ASSIGNMENT ::
Write out the entries below exactly. End with the line that contains "Screen dimensions: 1389x868".

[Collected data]
○ ○ ○ ○

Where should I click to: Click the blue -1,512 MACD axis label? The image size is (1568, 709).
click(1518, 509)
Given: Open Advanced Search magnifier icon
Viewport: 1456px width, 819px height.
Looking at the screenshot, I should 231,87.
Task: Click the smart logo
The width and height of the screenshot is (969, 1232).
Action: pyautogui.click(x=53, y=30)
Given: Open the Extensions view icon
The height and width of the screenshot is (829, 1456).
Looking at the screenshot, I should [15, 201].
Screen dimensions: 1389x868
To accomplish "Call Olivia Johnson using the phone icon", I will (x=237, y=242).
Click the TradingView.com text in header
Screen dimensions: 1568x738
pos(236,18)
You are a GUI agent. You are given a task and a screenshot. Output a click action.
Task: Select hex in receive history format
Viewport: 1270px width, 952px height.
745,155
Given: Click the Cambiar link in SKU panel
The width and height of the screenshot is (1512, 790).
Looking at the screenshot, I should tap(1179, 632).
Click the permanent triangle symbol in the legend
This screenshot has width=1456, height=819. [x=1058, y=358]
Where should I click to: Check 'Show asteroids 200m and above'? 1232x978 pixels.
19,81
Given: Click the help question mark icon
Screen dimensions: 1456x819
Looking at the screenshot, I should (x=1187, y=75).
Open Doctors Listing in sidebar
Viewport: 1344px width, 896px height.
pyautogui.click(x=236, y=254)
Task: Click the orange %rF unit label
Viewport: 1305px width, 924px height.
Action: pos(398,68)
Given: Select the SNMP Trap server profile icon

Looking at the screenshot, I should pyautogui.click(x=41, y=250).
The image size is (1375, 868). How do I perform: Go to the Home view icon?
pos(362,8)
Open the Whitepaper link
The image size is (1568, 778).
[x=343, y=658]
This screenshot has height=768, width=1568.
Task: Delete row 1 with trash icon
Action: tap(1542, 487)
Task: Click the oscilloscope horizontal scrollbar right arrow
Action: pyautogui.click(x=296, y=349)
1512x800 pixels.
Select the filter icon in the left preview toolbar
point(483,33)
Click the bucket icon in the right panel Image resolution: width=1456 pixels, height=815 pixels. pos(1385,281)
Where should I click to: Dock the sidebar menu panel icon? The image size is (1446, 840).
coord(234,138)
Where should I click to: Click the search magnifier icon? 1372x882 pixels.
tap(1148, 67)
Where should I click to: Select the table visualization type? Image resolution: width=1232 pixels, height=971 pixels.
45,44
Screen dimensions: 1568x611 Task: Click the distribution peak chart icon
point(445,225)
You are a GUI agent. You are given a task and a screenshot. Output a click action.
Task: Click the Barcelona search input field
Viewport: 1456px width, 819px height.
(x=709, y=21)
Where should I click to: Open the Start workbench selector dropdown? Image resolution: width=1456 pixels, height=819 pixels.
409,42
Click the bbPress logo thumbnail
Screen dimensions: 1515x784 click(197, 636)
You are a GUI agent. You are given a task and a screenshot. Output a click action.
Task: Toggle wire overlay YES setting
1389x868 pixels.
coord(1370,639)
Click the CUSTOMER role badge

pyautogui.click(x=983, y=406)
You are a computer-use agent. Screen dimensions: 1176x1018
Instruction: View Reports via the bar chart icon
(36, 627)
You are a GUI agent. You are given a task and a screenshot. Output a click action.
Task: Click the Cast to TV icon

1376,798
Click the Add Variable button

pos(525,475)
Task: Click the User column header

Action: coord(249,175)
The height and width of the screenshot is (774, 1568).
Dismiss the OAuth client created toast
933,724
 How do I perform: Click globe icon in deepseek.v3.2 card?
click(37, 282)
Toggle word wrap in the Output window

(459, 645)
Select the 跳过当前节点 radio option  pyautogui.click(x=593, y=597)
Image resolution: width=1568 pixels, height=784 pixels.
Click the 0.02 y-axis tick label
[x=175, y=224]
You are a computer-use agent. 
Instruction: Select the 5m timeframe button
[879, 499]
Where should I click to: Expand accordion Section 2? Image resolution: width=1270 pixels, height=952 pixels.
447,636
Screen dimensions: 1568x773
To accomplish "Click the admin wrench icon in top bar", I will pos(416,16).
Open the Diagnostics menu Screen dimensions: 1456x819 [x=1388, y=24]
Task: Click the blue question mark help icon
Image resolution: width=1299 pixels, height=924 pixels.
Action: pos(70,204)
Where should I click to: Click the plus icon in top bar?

○ ○ ○ ○

RESPONSE TO THE EXERCISE ::
Where should I click to: Click the blue -1,512 MACD axis label? The image size is (1568, 709).
click(1518, 509)
Given: Open Advanced Search magnifier icon
Viewport: 1456px width, 819px height.
Looking at the screenshot, I should 231,87.
Task: Click the smart logo
The width and height of the screenshot is (969, 1232).
Action: pyautogui.click(x=53, y=30)
Given: Open the Extensions view icon
The height and width of the screenshot is (829, 1456).
Looking at the screenshot, I should [15, 201].
Screen dimensions: 1389x868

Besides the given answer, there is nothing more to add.